5 of 172 comments (clear)

  1. Good by geekoid · · Score: 4, Insightful

    This should have been done in 2000
    yes, I know it would have been expensive.

    --
    The Kruger Dunning explains most post on /. http://en.wikipedia.org/wiki/Dunning%E2%80%93Kruger_effect
  2. Keep Voting Until It Passes by Saint+Stephen · · Score: 3, Insightful

    For God's Sake, Legalize it already.

  3. Why the euphemisms? by seanadams.com · · Score: 4, Insightful

    The case points to the dangers of electronic voting systems, which make it harder to ensure fair elections, Luke said.

    How about "make it relatively trivial to rig an election".

  4. Re:Electronic Voting hard to tamper with than pape by Cervantes · · Score: 5, Insightful

    I don't particularly buy the argument that electronic voting is somehow more or less difficult to tamper with than paper voting. Sure there is no guarantee that the hardware and software is protected and will truly offer a fair vote - but can you really say the same thing for paper? Remember those ballots have to go to a machine that counts them. That machine is not perfect - it is just as prone to error and manipulation as your electronic system. Of course with paper ballots you can resort to a manual recount but that is costly and time consuming. Moreover if you think electronic and mechanical counters are unreliable a human is a disaster. BZZZZZT. Sorry, but this was so wrong I had to respond.

□ □ □

# Exercise aim
In the comments on electronic voting, what title did seanadams.com give to that comment? The lines that come next have nothing to do with the comments on electronic voting.

□ □ □

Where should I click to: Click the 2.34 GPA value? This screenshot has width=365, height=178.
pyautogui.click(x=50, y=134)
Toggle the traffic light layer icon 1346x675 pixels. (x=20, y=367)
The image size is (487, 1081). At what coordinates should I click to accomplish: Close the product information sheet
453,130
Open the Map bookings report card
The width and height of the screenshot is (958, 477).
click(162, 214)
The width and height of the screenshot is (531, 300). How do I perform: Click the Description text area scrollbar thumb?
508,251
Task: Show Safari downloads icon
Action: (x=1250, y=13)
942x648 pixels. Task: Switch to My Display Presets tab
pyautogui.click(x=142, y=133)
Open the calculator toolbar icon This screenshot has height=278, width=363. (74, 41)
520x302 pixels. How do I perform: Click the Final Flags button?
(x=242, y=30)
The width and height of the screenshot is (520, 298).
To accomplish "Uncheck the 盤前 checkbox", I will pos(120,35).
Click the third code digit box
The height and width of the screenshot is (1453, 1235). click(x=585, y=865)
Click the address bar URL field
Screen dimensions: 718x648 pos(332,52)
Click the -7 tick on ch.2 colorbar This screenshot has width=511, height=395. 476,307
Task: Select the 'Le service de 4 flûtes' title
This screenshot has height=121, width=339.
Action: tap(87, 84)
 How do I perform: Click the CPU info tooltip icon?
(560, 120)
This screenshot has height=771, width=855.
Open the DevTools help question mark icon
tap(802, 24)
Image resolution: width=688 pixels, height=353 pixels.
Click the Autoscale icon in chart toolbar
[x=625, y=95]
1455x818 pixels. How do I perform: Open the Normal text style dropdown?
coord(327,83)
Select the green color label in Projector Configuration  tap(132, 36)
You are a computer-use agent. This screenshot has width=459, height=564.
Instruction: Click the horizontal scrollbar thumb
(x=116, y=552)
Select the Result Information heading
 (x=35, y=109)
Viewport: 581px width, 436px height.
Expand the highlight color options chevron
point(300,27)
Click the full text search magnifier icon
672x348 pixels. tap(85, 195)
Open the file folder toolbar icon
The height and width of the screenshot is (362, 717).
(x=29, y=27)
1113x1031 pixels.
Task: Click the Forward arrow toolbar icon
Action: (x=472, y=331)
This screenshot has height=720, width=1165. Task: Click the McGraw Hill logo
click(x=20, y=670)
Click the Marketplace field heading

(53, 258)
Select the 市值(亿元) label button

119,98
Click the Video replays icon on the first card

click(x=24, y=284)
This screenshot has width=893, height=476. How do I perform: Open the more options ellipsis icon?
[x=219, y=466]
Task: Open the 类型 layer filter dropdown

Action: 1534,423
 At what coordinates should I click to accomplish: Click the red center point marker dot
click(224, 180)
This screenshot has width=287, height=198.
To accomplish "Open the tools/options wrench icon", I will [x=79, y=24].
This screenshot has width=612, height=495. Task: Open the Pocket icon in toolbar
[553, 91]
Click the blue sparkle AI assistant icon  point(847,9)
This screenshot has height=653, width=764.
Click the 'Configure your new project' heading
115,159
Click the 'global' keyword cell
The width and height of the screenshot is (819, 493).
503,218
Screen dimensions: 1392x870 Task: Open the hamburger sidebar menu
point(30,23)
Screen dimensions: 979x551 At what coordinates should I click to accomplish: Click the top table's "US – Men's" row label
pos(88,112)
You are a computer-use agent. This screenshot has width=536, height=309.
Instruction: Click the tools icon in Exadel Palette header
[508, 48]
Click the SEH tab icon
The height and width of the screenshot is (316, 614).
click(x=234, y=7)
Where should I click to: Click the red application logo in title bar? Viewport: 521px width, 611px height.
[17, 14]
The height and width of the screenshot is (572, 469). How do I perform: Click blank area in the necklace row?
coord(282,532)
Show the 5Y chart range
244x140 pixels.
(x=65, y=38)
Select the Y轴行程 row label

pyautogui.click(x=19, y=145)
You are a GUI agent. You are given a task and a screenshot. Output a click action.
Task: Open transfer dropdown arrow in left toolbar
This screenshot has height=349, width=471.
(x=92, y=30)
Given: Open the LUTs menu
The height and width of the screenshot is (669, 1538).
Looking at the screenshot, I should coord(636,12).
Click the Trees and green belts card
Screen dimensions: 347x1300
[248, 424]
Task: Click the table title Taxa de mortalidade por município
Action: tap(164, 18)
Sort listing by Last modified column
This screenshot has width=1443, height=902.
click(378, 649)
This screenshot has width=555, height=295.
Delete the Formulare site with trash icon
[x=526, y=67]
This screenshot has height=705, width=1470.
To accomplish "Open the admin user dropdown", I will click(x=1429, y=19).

□ □ □

# Reply to the task
"Why the euphemisms?"